About this Research Topic
Machine learning is a multidisciplinary field incorporating computer science, statistics, artificial intelligence, information theory, and so on. It offers promising computational and analytical solutions for the intelligent analysis of large and complex datasets, and is gradually gaining popularity in biology. Machine learning methods have been used in many areas of large-scale data analysis for genetics, genomics, transcriptomics, proteomics, and systems biology. To date, most machine-learning-based applications have been in animal studies, whereas few have been in plant science studies. In addition, most machine learning-based models and software packages were originally developed for the prediction problems in animal studies. To ensure performance, plant-specific models, software packages, and web servers are required, because the distribution of the used features (e.g., sequence and structural features) may vary from species to species. Moreover, the rapid increase of ~OMICS datasets gives rise to an increasing demand for the integrative analysis to solve plant-specific problems using traditional and advanced machine learning algorithms (e.g., deep learning).

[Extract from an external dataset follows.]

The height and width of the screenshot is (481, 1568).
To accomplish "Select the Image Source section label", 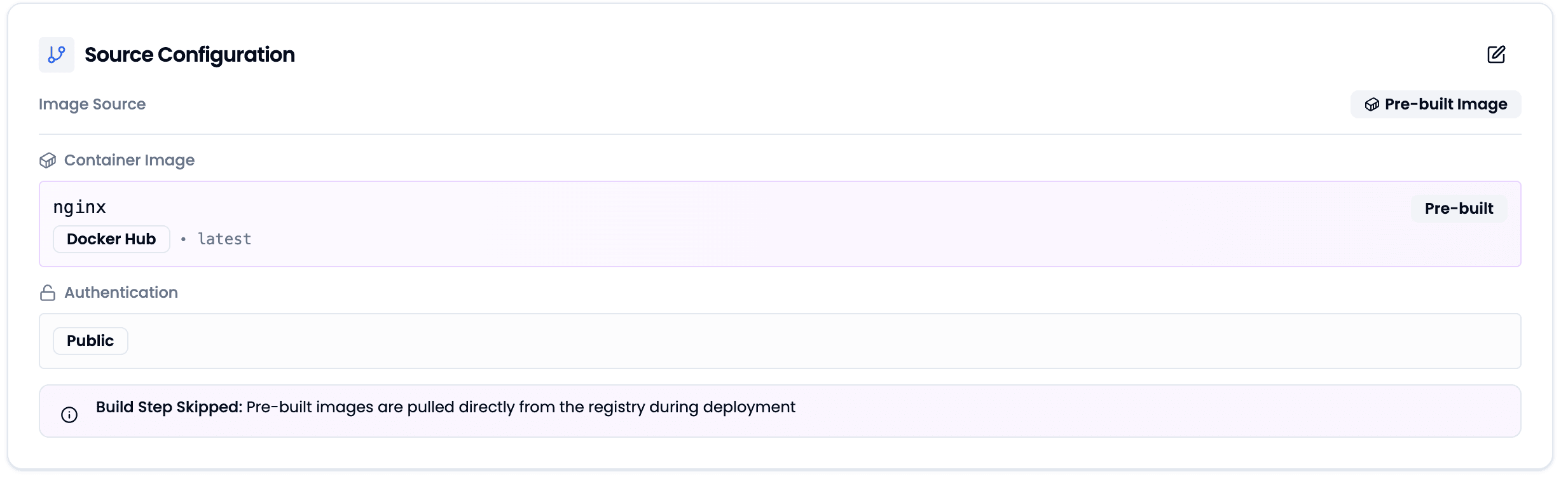I will pyautogui.click(x=92, y=104).
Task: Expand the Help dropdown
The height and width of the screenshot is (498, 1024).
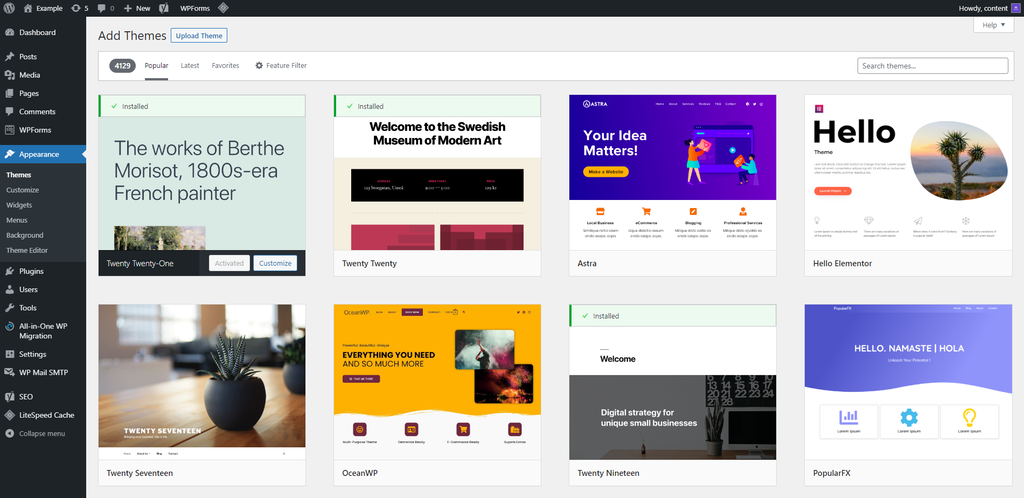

The aim of this Research Topic is to collect both reviews and original research articles related to machine learning, in order to develop novel machine learning-based bioinformatics approaches, software packages, and web servers for accelerating the data-to-knowledge translation process in plant sciences.
This Research Topic includes, but is not limited to, the following:
• Review, evaluation and/or application of machine learning-based models, software packages and web servers for specific prediction problems in plants.
• Development of novel models, software packages and web servers for specific prediction problems in plants using traditional and novel machine learning technologies (i.e., deep learning).
• Development of biological databases with machine learning-based predictions and experimental data.
Important Note: All contributions to this Research Topic must be within the scope of the section and journal to which they are submitted, as defined in their mission statements. Frontiers reserves the right to guide an out-of-scope manuscript to a more suitable section or journal at any stage of peer review.